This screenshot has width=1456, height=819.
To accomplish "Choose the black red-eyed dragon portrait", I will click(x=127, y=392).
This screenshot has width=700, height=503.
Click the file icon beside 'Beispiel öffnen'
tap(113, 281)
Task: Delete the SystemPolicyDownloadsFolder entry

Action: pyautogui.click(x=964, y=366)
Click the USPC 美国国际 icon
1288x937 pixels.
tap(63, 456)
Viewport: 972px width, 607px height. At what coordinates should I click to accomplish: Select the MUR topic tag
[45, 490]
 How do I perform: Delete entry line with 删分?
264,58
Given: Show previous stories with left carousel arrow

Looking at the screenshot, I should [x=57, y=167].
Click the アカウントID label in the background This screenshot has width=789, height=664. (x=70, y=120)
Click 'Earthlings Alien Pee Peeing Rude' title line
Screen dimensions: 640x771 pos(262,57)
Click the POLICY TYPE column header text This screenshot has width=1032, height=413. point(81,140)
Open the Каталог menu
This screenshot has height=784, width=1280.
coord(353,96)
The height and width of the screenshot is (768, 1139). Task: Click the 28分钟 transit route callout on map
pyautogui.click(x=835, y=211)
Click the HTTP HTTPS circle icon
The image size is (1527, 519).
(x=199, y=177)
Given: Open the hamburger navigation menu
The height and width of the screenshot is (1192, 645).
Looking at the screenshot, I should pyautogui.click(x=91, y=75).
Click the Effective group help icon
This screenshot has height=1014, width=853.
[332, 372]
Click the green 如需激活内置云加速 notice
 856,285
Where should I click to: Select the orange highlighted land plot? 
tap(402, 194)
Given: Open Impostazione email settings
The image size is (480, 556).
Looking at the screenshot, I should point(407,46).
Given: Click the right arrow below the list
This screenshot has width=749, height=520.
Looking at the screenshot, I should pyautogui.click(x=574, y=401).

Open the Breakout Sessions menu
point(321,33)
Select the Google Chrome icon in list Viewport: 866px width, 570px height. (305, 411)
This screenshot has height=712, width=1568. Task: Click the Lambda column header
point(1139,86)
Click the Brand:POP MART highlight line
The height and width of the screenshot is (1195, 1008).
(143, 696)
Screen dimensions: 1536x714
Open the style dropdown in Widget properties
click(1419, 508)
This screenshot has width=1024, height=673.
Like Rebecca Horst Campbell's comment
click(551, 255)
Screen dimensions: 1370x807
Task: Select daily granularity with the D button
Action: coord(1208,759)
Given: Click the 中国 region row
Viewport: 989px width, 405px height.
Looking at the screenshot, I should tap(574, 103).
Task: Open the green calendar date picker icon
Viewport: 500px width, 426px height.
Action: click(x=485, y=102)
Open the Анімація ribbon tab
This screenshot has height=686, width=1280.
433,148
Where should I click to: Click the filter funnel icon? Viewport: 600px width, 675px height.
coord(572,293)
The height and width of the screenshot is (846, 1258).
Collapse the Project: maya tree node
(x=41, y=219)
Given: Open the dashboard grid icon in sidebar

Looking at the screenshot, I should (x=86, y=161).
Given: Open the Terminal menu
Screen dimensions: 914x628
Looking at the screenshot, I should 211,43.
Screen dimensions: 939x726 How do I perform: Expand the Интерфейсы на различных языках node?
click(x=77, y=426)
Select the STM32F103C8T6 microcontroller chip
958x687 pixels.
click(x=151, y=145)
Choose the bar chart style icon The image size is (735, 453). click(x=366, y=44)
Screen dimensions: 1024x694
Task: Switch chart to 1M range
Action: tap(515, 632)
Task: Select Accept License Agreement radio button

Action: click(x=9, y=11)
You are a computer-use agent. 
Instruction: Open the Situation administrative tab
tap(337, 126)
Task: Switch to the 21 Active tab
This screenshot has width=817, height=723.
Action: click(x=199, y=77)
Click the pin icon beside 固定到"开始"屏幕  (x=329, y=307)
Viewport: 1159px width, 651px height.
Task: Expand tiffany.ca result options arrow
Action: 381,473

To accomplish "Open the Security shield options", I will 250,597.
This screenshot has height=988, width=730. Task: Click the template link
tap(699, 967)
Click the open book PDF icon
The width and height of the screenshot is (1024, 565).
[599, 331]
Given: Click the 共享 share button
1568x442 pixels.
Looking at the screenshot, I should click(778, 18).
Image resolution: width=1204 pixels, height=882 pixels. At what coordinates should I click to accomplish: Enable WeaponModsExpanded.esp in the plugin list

============

_What to work on_
Word for word, return all of the records.

_Result below_
This screenshot has width=1456, height=819.
To accomplish "Choose the black red-eyed dragon portrait", I will click(x=127, y=392).
This screenshot has width=700, height=503.
Click the file icon beside 'Beispiel öffnen'
tap(113, 281)
Task: Delete the SystemPolicyDownloadsFolder entry

Action: pyautogui.click(x=964, y=366)
Click the USPC 美国国际 icon
1288x937 pixels.
tap(63, 456)
Viewport: 972px width, 607px height. At what coordinates should I click to accomplish: Select the MUR topic tag
[45, 490]
 How do I perform: Delete entry line with 删分?
264,58
Given: Show previous stories with left carousel arrow

Looking at the screenshot, I should [x=57, y=167].
Click the アカウントID label in the background This screenshot has width=789, height=664. (x=70, y=120)
Click 'Earthlings Alien Pee Peeing Rude' title line
Screen dimensions: 640x771 pos(262,57)
Click the POLICY TYPE column header text This screenshot has width=1032, height=413. point(81,140)
Open the Каталог menu
This screenshot has height=784, width=1280.
coord(353,96)
The height and width of the screenshot is (768, 1139). Task: Click the 28分钟 transit route callout on map
pyautogui.click(x=835, y=211)
Click the HTTP HTTPS circle icon
The image size is (1527, 519).
(x=199, y=177)
Given: Open the hamburger navigation menu
The height and width of the screenshot is (1192, 645).
Looking at the screenshot, I should pyautogui.click(x=91, y=75).
Click the Effective group help icon
This screenshot has height=1014, width=853.
[332, 372]
Click the green 如需激活内置云加速 notice
 856,285
Where should I click to: Select the orange highlighted land plot? 
tap(402, 194)
Given: Open Impostazione email settings
The image size is (480, 556).
Looking at the screenshot, I should point(407,46).
Given: Click the right arrow below the list
This screenshot has width=749, height=520.
Looking at the screenshot, I should pyautogui.click(x=574, y=401).

Open the Breakout Sessions menu
point(321,33)
Select the Google Chrome icon in list Viewport: 866px width, 570px height. (305, 411)
This screenshot has height=712, width=1568. Task: Click the Lambda column header
point(1139,86)
Click the Brand:POP MART highlight line
The height and width of the screenshot is (1195, 1008).
(143, 696)
Screen dimensions: 1536x714
Open the style dropdown in Widget properties
click(1419, 508)
This screenshot has width=1024, height=673.
Like Rebecca Horst Campbell's comment
click(551, 255)
Screen dimensions: 1370x807
Task: Select daily granularity with the D button
Action: coord(1208,759)
Given: Click the 中国 region row
Viewport: 989px width, 405px height.
Looking at the screenshot, I should tap(574, 103).
Task: Open the green calendar date picker icon
Viewport: 500px width, 426px height.
Action: click(x=485, y=102)
Open the Анімація ribbon tab
This screenshot has height=686, width=1280.
433,148
Where should I click to: Click the filter funnel icon? Viewport: 600px width, 675px height.
coord(572,293)
The height and width of the screenshot is (846, 1258).
Collapse the Project: maya tree node
(x=41, y=219)
Given: Open the dashboard grid icon in sidebar

Looking at the screenshot, I should (x=86, y=161).
Given: Open the Terminal menu
Screen dimensions: 914x628
Looking at the screenshot, I should 211,43.
Screen dimensions: 939x726 How do I perform: Expand the Интерфейсы на различных языках node?
click(x=77, y=426)
Select the STM32F103C8T6 microcontroller chip
958x687 pixels.
click(x=151, y=145)
Choose the bar chart style icon The image size is (735, 453). click(x=366, y=44)
Screen dimensions: 1024x694
Task: Switch chart to 1M range
Action: tap(515, 632)
Task: Select Accept License Agreement radio button

Action: click(x=9, y=11)
You are a computer-use agent. 
Instruction: Open the Situation administrative tab
tap(337, 126)
Task: Switch to the 21 Active tab
This screenshot has width=817, height=723.
Action: click(x=199, y=77)
Click the pin icon beside 固定到"开始"屏幕  (x=329, y=307)
Viewport: 1159px width, 651px height.
Task: Expand tiffany.ca result options arrow
Action: 381,473

To accomplish "Open the Security shield options", I will 250,597.
This screenshot has height=988, width=730. Task: Click the template link
tap(699, 967)
Click the open book PDF icon
The width and height of the screenshot is (1024, 565).
[599, 331]
Given: Click the 共享 share button
1568x442 pixels.
Looking at the screenshot, I should click(778, 18).
Image resolution: width=1204 pixels, height=882 pixels. At what coordinates should I click to accomplish: Enable WeaponModsExpanded.esp in the plugin list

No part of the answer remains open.